End-use technologies
According to the IPCC (2001, vol.3 Chapter 3), sufficient technical options exist to hold annual global
greenhouse gas emissions through 2010 to levels close to or even below those of 2000 -- and even lower
levels are possible by 2020. For energy-related CO2 emissions alone, the technological potential exists for
reductions of between 1,350 MtC/y and 1,900 MtC/y in 2010 and of 2,950 to 4,000 MtC/y in 2020. There
are, however, conflicting views as to the costs of taking such actions.
More than half of the potential comes from the aggregate effect of “hundreds of technologies and
practices” for end-use energy efficiency in buildings, transport and manufacturing. Most of this potential
may be tapped by 2020 with direct benefits – notably in the building and industry sectors (see IPCC 2001,
Vol.3, Chapter 3).
7.1.1 The building sector
CO2 emissions from fuels and electricity used in both residential and commercial buildings represent 98
per cent of all building-related GHG emissions. However, while developed countries have by far the
largest CO2 emissions from the building sector, energy use and related CO2 emissions from buildings in
developing countries, particularly in the Asia-Pacific region, have grown about five times faster than the
global average since 1980.
By 2010, it is projected that 500 MtC CO2 emissions from buildings could be avoided in developed
countries (including EITs) at negative costs, while in developing countries more than 200 MtC CO2
emissions could be saved at costs ranging from –US$200 to +US$50. Actions include improving building
thermal integrity, reducing the carbon intensity of fuels used in buildings, and increasing the energy
efficiency of appliances and equipment.

□ □ □

REQUIREMENTS:
1. In the end-use technologies text, what share of all building-related GHG emissions comes from CO2 emissions from fuels and electricity used in residential and commercial buildings?
2. Rewrite everything from "End-use technologies" down to "Vol.3, Chapter 3)." in the end-use technologies text, putting "capacity" wherever "potential" appears.

DATA SECTION:
□ □ □

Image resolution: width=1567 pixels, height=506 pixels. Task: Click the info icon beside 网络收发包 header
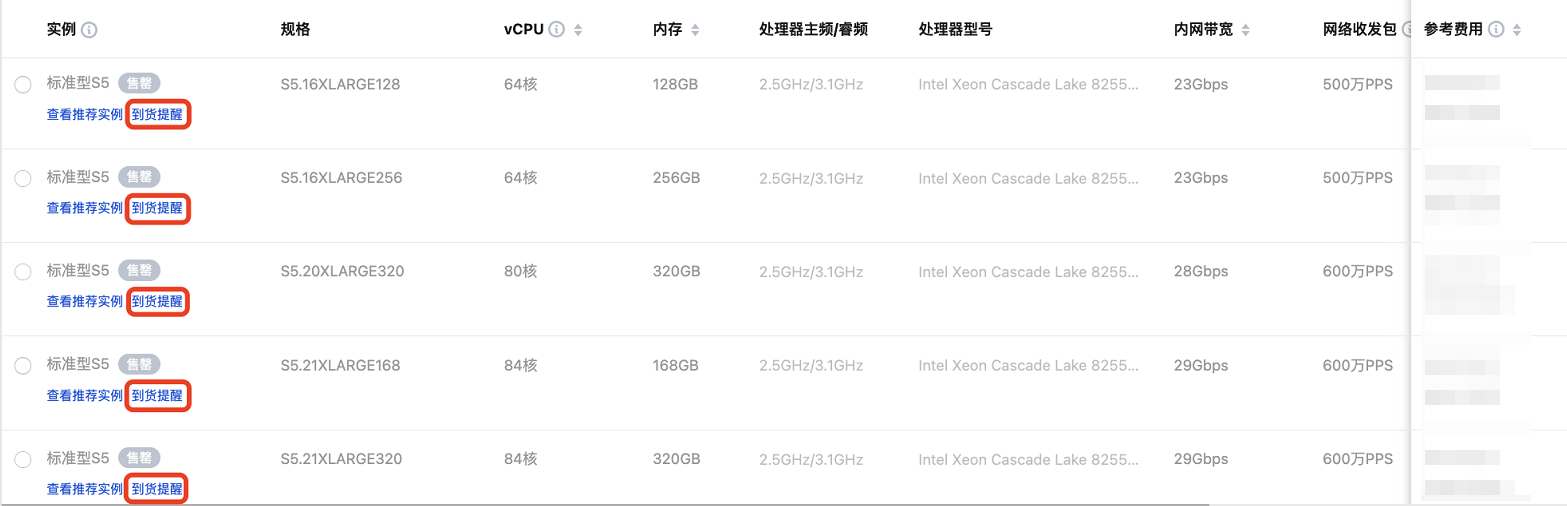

□ □ □

COMPLETED EXERCISE:
1. 98 per cent

2.
End-use technologies
According to the IPCC (2001, vol.3 Chapter 3), sufficient technical options exist to hold annual global
greenhouse gas emissions through 2010 to levels close to or even below those of 2000 -- and even lower
levels are possible by 2020. For energy-related CO2 emissions alone, the technological capacity exists for
reductions of between 1,350 MtC/y and 1,900 MtC/y in 2010 and of 2,950 to 4,000 MtC/y in 2020. There
are, however, conflicting views as to the costs of taking such actions.
More than half of the capacity comes from the aggregate effect of “hundreds of technologies and
practices” for end-use energy efficiency in buildings, transport and manufacturing. Most of this capacity
may be tapped by 2020 with direct benefits – notably in the building and industry sectors (see IPCC 2001,
Vol.3, Chapter 3).